BasicAgent

LLM Workflow Reliability: Concurrency, Timeouts, Retries, Traceability

Reliability playbook for LLM and agent pipelines—bounded concurrency, hard timeouts, jittered retries, sandbox-to-promote gating, and traceable spans grounded in Multi-Agent-COT-Prompting.

Long-running agent pipelines (30–180 minutes) need hard controls, not hope. Reliability is a systems problem: concurrency caps, deterministic timeouts, retries with jitter, streaming-safe parsing, and traceable runs with run IDs and Layered-CoT checkpoints.

Reliability checklist

Bounded concurrency: cap in-flight calls to avoid 429 storms.
Hard timeouts: connect, read, and total deadlines.
Retry + jitter: only for transient errors (429/5xx/network).
Streaming-safe: parse SSE (data: {...} and data: [DONE]).
Sandbox → promote: run experiments in sandbox, promote only validated outputs.
Audit + traces: keep run_id + trace_id per span.

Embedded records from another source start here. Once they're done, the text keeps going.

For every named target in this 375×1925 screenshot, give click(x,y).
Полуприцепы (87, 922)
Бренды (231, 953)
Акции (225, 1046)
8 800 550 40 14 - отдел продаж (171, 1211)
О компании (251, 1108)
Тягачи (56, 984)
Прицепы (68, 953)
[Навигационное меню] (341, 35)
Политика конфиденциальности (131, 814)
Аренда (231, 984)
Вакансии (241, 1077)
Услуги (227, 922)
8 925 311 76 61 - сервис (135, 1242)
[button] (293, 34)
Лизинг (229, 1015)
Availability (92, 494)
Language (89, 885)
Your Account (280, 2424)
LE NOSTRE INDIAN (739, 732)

Code: reliable client call with gates

import asyncio, os
from nohang_client import NoHangClient

async def run_once(prompt: str):
    async with NoHangClient(
        base_url="https://api.openai.com/v1",
        api_key=os.environ["OPENAI_API_KEY"],
        default_model="gpt-4o-mini",
        max_concurrent=12,
        timeout_total=180,
        max_retries=3,
    ) as client:
        text = await client.chat(
            [{"role":"user","content":prompt}],
            stream=True,
            max_tokens=256,
        )
        return text

# Sandbox → promote guardrail
async def guarded(prompt):
    draft = await run_once(prompt)
    verdict = validate(draft)  # your Layered-CoT or eval here
    return draft if verdict.ok else fallback_response()

asyncio.run(guarded("Summarize today’s incidents in 3 bullets."))

How it maps to the COT repo

Layered-CoT: use layered validation on sandbox outputs before promotion.
Orchestrator: route intents to the right agent and attach risk classes (see simple-orchestrator/orchestrator.py).
Sandbox-promote pattern: separate creative generation from validated delivery.

Observability hooks

Emit per-call metrics: latency_ms, retries, timeout_count.
Trace spans: role, prompt template version, model, token counts.
Log verdicts from validation (pass/fail + reason). See /ai-observability/ for schema ideas.